32. The Skeleton Twins (2014)


Directed by Craig Johnson

Written by Craig Johnson & Mark Heyman

Starring: Kristen Wiig, Bill Hader, Luke Wilson, Ty Burrell & Boyd Holbrook

This film is a big reason why I wanted Bill Hader to play Richie Tozier in IT Chapter Two and then he was cast and, to no surprise, he was great. This is definitely a bit of an odd ball film about estranged twins coming back together in an effort to repair their broken relationship and their broken lives. However it is very funny and handles the subject matter with tact and heart. These are the sorts of movies that really connect with me – movies that can make me both laugh and get that twinge in my heart, with well-drawn up characters and good performances. All in all, this is an excellent indie film that I never see anyone talk about and it’s a shame because there are few things more wonderful than experiencing comedic actors step out of their comfort zone with aplomb.


31. Anomalisa (2015)


Written and Directed by Charlie Kaufman

Starring: David Thewlis, Jennifer Jason Leigh & Tom Noonan

Anyone who knows me knows I love Charlie Kaufman, and anyone who knows me knows that Synecdoche, New York is my favourite film. So waiting nearly a decade for his follow up was difficult. Boy was it worth it. Here he takes the puppet aspect from Being John Malkovich and makes it the film’s entire world. The puppets here, similar to Team America: World Police are incredible in design except with the goal to make everything as realistic as possible. The stop-motion animation is spectacular in that the simplest things like taking a drink or wiping fog from a mirror take on a new degree of appreciation. Of course, despite the adherence to replicating real-life down to the tiniest details in this puppet film, it of course has its touches of surrealism as any Kaufman film does. Also like Team America we see puppet sex except instead of over the top ridiculousness, it’s tender and romantic.

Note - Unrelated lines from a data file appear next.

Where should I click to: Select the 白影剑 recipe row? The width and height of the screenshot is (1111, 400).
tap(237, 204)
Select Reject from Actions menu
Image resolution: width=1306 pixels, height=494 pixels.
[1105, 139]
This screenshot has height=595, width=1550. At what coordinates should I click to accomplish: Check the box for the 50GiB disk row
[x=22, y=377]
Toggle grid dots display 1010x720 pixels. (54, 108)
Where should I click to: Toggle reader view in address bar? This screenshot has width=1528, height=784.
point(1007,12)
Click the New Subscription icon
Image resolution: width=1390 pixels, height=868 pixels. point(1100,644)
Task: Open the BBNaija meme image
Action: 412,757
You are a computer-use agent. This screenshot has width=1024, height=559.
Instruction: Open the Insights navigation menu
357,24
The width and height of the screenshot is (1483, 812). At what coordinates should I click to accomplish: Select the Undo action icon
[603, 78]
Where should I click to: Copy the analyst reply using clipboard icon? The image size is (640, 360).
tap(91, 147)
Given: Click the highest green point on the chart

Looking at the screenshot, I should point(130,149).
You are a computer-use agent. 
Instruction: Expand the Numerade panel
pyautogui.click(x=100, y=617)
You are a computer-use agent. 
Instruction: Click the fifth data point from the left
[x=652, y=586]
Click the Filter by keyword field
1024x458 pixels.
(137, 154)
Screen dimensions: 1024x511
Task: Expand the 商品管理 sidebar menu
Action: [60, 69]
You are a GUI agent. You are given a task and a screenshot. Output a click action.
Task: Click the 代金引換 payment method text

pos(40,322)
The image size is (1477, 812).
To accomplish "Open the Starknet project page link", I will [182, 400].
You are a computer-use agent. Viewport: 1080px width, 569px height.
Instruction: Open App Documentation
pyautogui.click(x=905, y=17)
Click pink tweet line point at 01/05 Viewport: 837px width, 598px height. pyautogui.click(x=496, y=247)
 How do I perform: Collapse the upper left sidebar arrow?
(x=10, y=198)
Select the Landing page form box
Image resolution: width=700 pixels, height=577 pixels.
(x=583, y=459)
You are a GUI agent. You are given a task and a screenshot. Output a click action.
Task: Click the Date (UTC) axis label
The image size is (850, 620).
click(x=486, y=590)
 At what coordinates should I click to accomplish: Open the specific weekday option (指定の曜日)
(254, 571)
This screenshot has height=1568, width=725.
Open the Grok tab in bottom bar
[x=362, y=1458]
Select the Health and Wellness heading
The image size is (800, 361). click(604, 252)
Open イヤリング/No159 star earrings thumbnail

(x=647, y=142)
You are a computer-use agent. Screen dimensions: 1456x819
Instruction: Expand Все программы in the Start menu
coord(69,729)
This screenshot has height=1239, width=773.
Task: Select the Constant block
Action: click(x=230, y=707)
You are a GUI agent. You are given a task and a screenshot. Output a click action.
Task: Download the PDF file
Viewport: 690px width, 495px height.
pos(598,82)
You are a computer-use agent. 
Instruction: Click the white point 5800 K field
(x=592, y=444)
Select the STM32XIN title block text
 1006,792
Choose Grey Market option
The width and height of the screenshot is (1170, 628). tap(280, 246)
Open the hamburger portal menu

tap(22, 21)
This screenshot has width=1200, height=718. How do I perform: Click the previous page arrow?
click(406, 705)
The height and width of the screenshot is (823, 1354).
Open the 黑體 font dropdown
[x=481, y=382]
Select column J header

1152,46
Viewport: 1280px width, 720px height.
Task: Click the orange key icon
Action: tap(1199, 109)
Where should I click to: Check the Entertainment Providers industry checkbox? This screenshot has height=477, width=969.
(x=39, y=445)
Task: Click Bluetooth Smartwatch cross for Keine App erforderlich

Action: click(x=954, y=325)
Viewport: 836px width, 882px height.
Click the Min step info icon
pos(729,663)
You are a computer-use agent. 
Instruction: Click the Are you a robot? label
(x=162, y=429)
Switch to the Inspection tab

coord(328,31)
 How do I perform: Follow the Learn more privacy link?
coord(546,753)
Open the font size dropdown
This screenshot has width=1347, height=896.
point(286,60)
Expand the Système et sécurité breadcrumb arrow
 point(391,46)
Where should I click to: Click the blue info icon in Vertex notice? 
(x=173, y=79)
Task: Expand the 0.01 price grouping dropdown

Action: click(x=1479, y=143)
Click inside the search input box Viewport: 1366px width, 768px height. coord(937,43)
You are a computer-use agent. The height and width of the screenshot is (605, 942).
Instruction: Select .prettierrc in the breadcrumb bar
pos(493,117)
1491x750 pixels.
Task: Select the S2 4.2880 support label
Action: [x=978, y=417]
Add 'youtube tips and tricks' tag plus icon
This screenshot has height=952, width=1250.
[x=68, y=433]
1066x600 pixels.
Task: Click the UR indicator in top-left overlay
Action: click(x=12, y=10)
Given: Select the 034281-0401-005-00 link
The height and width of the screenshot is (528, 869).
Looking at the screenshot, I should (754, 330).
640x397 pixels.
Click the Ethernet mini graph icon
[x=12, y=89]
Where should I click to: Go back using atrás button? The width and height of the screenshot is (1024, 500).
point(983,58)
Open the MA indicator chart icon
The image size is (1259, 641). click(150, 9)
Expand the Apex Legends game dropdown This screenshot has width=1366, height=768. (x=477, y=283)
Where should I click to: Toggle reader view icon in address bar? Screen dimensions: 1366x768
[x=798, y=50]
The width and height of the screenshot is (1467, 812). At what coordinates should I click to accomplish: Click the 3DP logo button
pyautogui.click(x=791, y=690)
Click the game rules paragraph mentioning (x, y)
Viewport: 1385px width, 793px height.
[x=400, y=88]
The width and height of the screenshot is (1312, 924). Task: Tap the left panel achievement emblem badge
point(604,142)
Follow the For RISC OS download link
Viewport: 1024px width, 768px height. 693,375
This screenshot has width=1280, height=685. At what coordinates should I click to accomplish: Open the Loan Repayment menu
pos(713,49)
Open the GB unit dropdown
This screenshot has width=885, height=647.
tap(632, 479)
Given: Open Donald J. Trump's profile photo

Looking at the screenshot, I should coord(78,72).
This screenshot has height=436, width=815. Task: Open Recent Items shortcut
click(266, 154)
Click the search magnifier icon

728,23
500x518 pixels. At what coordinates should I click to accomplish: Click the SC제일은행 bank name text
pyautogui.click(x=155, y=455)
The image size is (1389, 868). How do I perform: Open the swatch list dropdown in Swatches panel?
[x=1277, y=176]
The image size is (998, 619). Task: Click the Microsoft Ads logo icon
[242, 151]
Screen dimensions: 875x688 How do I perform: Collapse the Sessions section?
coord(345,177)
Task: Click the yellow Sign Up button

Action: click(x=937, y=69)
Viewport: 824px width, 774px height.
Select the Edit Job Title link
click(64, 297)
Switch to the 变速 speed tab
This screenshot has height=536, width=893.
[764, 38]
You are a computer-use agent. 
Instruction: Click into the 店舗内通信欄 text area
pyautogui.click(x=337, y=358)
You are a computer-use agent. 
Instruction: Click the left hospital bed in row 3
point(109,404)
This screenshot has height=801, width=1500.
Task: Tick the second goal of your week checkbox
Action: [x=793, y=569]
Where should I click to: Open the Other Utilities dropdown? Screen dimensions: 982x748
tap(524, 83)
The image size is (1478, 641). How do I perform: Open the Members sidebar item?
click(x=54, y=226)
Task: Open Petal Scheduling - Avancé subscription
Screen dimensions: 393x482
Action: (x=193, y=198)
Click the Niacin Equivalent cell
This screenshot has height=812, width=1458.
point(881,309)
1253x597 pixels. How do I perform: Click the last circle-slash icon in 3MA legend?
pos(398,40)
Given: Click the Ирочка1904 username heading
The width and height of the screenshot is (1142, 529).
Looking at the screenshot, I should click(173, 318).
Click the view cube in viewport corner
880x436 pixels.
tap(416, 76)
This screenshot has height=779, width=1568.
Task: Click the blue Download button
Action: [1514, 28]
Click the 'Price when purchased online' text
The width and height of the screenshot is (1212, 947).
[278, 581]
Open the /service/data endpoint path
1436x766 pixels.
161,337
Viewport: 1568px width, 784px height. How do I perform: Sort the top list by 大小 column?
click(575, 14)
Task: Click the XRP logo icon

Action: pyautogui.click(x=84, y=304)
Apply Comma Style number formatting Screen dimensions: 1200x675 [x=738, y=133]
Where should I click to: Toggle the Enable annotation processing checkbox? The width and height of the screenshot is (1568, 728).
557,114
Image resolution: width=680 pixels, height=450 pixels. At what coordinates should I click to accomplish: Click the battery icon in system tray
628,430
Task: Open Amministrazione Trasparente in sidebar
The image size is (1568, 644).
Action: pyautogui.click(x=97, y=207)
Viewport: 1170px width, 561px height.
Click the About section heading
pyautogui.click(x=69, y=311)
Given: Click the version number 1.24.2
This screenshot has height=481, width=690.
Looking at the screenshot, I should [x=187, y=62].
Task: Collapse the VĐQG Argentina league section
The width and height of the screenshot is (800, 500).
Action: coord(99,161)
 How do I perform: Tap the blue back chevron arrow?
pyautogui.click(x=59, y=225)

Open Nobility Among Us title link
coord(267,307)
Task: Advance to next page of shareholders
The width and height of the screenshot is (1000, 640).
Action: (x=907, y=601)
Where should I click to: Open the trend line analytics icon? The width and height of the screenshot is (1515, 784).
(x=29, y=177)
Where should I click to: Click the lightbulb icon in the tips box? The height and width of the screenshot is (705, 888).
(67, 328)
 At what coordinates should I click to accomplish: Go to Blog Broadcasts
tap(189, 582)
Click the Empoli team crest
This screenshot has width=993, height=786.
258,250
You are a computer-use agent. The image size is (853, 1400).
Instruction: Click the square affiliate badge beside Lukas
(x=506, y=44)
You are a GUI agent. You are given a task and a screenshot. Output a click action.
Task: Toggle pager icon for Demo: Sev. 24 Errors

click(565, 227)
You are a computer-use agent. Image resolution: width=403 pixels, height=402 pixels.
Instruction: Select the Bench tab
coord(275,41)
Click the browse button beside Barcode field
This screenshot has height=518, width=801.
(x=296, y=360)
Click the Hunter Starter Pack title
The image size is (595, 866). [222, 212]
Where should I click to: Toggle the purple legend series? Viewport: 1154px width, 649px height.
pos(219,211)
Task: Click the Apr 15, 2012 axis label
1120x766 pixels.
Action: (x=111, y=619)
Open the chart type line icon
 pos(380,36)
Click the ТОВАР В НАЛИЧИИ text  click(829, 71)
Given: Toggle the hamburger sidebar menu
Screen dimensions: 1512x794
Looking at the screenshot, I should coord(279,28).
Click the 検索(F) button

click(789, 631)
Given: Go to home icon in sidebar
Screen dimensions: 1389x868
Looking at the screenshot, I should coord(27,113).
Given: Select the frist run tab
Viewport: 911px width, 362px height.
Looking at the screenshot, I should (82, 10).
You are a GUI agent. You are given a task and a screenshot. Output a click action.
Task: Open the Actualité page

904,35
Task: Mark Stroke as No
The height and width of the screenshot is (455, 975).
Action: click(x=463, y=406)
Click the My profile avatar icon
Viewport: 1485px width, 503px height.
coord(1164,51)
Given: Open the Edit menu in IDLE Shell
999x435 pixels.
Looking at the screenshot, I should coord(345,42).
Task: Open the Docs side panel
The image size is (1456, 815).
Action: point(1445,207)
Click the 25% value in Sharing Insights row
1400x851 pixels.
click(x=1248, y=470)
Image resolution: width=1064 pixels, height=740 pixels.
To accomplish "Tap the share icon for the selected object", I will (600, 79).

The fact alone we’re watching such lifelike puppets in a realistic fake world somehow makes them more human than human as you watch nuanced life exist where it should not. Anomalisa is like Lost in Translation with puppets so if you love Lost in Translation as much as I do, you’re sure to love this film too.


30. Stake Land (2010)


Directed by Jim Mickle

Written by Jim Mickle & Nick Damici

Starring: Connor Paolo, Nick Damici, Kelly McGillis & Michael Cerveris


In an age where vampires had little more to do than sparkle, fall in love with high school girls, or shoot guns while wearing skintight leather outfits, Stake Land was a breath of fresh air. Here vampires are indomitable again – vicious, blood thirsty creatures that exist only to consume blood. The vampirism in Stake Land is treated as a zombie apocalypse so the world is barren, rusting, with sporadic communities trying to survive as most of the population has turned into immortal consumers of human beings. The opening scene is chilling and gruesome and lets you know right off the bat the vampires in this film don’t fuck around.


The story focuses around a teenager who is being watched over by a vampire hunter named Mister, a stoic badass with a good heart. This is a pretty atmospheric horror with a dramatic edge and a nice slow burn with spurts of tense action sprinkled throughout and one of my personal favourite depictions of a post-apocalyptic world in an era full of post-apocalyptic stuff. A must watch for any horror fan.